INSTRUCTIONS FOR THE TASK -> In the entries that follow, the first line to write out is the one containing "Sort by 文件大小 column arrow", and the last is the one containing "You are a computer-use agent. The image size is (756, 537).". Reproduce that stretch exactly, with nothing before or after it.
[[ DATA TO PROCESS open ]]
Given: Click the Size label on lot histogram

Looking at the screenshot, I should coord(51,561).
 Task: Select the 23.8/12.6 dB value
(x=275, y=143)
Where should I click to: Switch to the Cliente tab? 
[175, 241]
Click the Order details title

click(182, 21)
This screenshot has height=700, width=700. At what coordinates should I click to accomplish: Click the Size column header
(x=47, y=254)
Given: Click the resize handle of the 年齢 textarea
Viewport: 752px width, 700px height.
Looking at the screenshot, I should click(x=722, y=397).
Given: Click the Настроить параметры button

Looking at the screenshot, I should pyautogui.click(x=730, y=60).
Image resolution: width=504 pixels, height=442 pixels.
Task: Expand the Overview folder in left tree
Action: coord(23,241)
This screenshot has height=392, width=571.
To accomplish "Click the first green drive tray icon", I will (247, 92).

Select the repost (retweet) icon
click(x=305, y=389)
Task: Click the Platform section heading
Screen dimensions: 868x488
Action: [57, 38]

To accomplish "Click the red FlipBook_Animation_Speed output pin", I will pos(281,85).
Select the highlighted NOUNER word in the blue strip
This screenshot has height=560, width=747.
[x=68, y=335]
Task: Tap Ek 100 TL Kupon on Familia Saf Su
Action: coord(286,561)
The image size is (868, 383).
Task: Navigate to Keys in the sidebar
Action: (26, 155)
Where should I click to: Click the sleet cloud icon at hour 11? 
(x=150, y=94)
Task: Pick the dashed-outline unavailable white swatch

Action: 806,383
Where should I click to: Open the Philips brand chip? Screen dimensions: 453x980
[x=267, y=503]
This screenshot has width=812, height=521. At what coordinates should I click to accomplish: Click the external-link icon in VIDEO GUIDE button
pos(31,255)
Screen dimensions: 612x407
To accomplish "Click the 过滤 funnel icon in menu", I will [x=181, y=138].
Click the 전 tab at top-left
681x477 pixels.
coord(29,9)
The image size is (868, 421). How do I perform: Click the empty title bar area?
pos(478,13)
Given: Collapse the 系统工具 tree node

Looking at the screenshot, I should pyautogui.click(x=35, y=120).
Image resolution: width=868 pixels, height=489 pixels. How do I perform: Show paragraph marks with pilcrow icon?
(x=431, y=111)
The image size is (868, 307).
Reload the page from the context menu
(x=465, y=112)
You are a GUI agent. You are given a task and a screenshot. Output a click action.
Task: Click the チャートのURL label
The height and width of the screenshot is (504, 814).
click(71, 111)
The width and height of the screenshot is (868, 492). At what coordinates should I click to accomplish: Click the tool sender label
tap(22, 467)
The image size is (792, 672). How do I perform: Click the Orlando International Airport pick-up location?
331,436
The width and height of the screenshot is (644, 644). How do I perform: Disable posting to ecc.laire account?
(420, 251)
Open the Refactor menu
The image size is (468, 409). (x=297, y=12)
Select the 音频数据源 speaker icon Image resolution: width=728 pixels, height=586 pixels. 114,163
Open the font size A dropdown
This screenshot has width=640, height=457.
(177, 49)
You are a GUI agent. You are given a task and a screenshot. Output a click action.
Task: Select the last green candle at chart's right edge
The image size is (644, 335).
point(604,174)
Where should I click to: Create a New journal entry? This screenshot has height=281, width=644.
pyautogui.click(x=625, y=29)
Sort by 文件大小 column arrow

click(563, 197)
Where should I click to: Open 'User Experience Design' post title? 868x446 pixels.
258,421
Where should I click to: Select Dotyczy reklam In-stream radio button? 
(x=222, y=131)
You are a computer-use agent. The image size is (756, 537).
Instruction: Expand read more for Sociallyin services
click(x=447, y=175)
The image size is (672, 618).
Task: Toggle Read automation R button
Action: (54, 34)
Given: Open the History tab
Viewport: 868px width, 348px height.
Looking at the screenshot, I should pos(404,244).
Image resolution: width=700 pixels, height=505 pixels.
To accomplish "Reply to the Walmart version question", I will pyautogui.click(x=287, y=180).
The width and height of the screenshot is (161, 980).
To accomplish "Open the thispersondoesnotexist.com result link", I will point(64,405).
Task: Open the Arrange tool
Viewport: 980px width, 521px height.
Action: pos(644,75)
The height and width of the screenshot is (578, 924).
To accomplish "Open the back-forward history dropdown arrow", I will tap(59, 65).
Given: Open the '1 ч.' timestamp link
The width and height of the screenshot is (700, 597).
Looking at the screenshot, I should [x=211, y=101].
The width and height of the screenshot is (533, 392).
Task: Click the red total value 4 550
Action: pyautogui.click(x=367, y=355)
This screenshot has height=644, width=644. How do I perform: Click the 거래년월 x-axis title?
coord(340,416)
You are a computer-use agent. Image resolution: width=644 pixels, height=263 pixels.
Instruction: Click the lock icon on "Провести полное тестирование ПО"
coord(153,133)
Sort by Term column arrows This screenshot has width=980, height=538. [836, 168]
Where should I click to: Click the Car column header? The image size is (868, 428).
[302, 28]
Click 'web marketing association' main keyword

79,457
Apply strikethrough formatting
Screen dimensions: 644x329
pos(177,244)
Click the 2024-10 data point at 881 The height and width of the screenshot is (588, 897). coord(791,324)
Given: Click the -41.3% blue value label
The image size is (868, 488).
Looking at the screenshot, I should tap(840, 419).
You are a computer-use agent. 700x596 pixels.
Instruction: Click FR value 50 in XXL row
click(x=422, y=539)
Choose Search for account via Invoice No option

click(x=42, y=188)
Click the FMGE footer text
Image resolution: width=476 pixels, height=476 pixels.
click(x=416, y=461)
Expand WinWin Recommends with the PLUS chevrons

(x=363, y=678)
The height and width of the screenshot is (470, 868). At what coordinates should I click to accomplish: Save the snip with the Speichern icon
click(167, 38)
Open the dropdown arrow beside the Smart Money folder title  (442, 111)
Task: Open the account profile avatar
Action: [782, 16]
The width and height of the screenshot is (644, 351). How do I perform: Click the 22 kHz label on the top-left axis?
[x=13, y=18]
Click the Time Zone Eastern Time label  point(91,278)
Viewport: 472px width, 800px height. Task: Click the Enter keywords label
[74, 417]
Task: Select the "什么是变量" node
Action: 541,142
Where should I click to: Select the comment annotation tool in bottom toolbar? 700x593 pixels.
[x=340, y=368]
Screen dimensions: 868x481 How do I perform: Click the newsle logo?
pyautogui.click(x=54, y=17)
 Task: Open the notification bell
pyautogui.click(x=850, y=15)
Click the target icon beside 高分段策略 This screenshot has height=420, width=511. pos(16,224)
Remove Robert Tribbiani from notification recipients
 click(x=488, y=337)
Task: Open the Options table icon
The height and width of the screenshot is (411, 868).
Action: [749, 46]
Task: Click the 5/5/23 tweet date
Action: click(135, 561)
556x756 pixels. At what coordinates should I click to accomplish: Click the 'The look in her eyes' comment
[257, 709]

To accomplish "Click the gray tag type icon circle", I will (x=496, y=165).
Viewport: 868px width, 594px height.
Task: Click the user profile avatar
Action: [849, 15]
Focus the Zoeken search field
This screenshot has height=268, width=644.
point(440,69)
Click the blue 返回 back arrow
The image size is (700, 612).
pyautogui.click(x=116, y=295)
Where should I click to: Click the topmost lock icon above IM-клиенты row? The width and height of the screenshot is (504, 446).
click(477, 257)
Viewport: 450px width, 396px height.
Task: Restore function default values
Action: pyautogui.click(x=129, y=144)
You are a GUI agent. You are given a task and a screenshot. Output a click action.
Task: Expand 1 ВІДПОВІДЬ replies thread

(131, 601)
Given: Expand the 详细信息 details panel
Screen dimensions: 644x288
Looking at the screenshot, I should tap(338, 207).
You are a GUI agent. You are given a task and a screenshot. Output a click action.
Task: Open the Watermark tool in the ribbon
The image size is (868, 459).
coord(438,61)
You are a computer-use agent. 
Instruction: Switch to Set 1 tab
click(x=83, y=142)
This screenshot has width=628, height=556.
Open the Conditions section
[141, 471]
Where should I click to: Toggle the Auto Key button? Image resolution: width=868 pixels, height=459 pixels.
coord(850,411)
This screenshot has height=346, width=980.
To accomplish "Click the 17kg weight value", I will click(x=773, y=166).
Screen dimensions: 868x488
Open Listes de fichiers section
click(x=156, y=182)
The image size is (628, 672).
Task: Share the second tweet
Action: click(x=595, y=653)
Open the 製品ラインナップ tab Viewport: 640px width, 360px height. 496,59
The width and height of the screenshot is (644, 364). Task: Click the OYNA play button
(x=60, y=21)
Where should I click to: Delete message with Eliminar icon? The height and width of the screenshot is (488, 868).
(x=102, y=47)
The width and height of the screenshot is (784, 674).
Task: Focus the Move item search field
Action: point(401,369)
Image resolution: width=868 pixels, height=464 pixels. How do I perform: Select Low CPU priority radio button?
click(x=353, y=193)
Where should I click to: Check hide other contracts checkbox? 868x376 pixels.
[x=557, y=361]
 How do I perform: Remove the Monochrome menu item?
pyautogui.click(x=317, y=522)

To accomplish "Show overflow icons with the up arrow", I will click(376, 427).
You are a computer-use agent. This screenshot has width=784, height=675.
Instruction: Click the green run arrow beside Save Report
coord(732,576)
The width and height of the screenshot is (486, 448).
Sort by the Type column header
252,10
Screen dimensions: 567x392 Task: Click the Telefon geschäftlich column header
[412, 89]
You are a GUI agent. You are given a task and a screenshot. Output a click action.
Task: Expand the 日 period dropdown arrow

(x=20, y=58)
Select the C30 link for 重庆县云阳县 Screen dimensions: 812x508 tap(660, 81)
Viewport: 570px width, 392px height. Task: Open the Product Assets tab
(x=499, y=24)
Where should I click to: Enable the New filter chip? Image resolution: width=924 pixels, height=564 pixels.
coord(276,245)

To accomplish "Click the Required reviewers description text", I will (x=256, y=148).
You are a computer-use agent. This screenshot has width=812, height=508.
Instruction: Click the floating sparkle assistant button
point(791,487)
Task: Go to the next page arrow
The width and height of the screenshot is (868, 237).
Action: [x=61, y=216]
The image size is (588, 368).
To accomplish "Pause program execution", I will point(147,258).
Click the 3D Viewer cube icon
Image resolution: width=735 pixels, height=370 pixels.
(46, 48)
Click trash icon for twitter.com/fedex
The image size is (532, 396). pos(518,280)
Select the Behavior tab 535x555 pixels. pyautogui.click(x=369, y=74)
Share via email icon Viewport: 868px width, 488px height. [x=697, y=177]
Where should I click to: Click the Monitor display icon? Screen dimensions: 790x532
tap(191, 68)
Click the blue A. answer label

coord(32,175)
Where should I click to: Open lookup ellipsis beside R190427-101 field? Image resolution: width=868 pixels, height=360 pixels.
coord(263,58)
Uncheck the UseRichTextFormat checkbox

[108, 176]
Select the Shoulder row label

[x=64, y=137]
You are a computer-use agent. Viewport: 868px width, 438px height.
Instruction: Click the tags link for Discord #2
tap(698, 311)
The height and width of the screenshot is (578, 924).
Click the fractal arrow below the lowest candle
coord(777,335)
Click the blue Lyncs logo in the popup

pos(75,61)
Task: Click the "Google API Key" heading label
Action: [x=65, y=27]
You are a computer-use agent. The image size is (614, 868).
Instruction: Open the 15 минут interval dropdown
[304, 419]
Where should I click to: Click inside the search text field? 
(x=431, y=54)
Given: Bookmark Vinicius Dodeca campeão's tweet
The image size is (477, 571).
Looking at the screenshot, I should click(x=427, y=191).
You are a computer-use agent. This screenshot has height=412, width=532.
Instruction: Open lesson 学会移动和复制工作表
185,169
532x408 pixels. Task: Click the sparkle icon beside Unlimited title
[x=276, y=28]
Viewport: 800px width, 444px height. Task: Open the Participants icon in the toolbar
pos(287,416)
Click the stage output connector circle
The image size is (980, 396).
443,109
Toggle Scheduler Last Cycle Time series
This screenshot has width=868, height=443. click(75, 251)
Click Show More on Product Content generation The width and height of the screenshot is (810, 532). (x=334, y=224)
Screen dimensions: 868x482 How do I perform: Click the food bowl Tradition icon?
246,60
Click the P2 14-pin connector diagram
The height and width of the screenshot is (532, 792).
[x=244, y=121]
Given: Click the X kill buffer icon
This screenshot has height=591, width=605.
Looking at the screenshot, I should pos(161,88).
[[ DATA TO PROCESS closed ]]
EXPECTED ANSWER ->
Sort by 文件大小 column arrow

click(563, 197)
Where should I click to: Open 'User Experience Design' post title? 868x446 pixels.
258,421
Where should I click to: Select Dotyczy reklam In-stream radio button? 
(x=222, y=131)
You are a computer-use agent. The image size is (756, 537).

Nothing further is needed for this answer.